Cervini lives in Los Angeles.

Career 
After seven years researching the pre-Stonewall riots homophile movement, Cervini signed a book deal with Farrar, Straus, & Giroux in 2018. In the months leading up to the book release, Cervini started a podcast The Deviant’s World, and a Youtube and Instagram series, The Magic Closet, to share his research that did not make it into the book.

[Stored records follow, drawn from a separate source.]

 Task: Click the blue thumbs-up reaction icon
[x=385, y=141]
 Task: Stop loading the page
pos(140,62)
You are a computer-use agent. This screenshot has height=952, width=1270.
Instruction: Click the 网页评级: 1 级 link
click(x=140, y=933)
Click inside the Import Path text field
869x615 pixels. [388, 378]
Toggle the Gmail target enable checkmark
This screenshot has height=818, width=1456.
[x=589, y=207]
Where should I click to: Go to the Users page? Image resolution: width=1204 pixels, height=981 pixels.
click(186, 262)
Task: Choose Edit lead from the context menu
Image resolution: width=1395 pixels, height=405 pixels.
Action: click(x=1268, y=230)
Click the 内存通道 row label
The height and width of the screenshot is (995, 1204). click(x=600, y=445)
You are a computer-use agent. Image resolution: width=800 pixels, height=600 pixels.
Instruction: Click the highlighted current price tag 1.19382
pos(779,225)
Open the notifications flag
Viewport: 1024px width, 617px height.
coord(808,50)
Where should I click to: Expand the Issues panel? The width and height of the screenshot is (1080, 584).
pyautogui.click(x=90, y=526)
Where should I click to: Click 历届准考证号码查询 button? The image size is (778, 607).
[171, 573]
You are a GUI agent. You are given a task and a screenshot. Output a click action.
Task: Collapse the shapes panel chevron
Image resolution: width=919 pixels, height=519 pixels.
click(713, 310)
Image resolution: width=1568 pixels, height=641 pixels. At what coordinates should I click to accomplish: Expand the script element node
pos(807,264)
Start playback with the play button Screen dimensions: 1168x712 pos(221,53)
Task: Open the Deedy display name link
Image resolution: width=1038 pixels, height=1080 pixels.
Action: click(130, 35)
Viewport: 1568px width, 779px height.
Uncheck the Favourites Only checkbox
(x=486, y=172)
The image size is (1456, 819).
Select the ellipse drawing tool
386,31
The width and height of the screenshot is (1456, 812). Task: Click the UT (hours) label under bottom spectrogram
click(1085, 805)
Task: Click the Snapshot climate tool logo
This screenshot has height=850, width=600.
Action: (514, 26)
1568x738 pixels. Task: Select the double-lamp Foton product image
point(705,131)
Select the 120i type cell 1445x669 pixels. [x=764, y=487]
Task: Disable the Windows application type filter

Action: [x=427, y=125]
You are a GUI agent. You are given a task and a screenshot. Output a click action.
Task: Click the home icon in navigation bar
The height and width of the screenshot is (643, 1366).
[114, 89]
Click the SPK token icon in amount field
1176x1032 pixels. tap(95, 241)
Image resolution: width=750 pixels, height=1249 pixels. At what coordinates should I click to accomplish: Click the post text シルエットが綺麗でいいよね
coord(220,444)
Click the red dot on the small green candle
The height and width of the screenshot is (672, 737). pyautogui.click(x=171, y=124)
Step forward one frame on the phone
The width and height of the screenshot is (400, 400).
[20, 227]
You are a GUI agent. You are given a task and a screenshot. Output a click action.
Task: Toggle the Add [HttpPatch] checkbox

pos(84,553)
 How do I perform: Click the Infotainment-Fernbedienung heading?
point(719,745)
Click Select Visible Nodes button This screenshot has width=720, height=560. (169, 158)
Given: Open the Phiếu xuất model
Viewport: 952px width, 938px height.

The Deviant's War: The Homosexual vs. The United States of America 
In June 2020, Cervini’s book, The Deviant's War: The Homosexual vs. The United States of America, was released and became a New York Times Bestseller—the first work of LGBTQ history to make the list in 27 years. The Deviant's War is the first full-length biography of Frank Kameny, a key figure in the gay liberation movement. Kameny is widely considered the “grandfather of the gay rights movement”. The Washington Post wrote, “Kameny may be responsible for more fundamental social change in the post-World War II world than any other American of his generation.” Cervini delves into the life of astronomer Kameny, who was a pioneer in early homophile movement for LGBTQ rights in the decades leading up to the 1969 Stonewall riots, and beyond. Gay Pride, unnamed until the 1970s, was argued in concept by Kameny to the Supreme Court of the U. S. in 1961. In the 1970s, Kameny scored numerous victories, one being the decision to strike homosexuality from the American Psychiatric Association’s manual of mental disorders; “the singular accomplishment that made all future LGBTQ progress possible”.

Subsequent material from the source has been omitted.